Americans’ satisfaction with the way things are going in the U.S. has fallen to 21%, the lowest point since July 2016. Dissatisfaction with the government remains at the top of the list of most important problems in the country.
Research firm Gallup has been tracking the nation’s mood since 1979, and the latest results released Thursday are from an Oct. 5-11 poll.
While readings on this measure have fluctuated throughout the years, Gallup says Americans have been dissatisfied with the direction of the country for over 13 years, with less than a majority of U.S. adults saying they are satisfied since January 2004.

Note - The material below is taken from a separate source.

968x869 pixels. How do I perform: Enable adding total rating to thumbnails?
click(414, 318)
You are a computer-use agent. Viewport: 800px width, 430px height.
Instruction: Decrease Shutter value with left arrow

The current 21% satisfaction / 75% dissatisfaction readings are bleak, yet they are far from the worst to date, Gallup said.
Those were recorded in October 2008, when satisfaction dropped to 7% and dissatisfaction was nearly unanimous at 91% following Congress’ authorization of the Troubled Asset Relief Program to deal with the financial crisis. The highest satisfaction reading, 71%, was recorded in February 1999 during the dot-com boom.
Past polling has shown a sizable partisan split on this question. Currently, 38% of Republicans, 11% of Democrats and 20% of independents are satisfied with the direction of the country.
Republicans’ satisfaction — which showed the expected spike after Republican President Donald Trump took office — has fallen from 55% in February, with most of the decline occurring by June.
According to the poll, Americans continue to cite dissatisfaction with the government above all other issues as the United States’ top problem.
Government — representing a wide array of complaints about the federal government — has been at or near the top of the list for the past nine years. Unification of the country, which goes along with government dissatisfaction, has edged up recently, and the percentage of Americans citing race relations has doubled since August.
As the immigration debate has faded from the news in recent weeks, so too has the issue from the list of top problems; healthcare is also down significantly since the summer. Gun control has edged up since the mass shooting in Las Vegas on Oct. 1, yet not as much as it has in the past following other mass shootings.
Gallup suggests that the national mood has been persistently gloomy for more than a decade, and it has worsened in recent months. The public is frustrated with the government and its leaders, as well as generally dissatisfied with the direction of the country.
After Trump’s election, Republicans’ increased optimism boosted the overall national mood. However, that is no longer the case, as their satisfaction has diminished over the course of 2017 — and they too are now broadly dissatisfied with the way things are going in the U.S.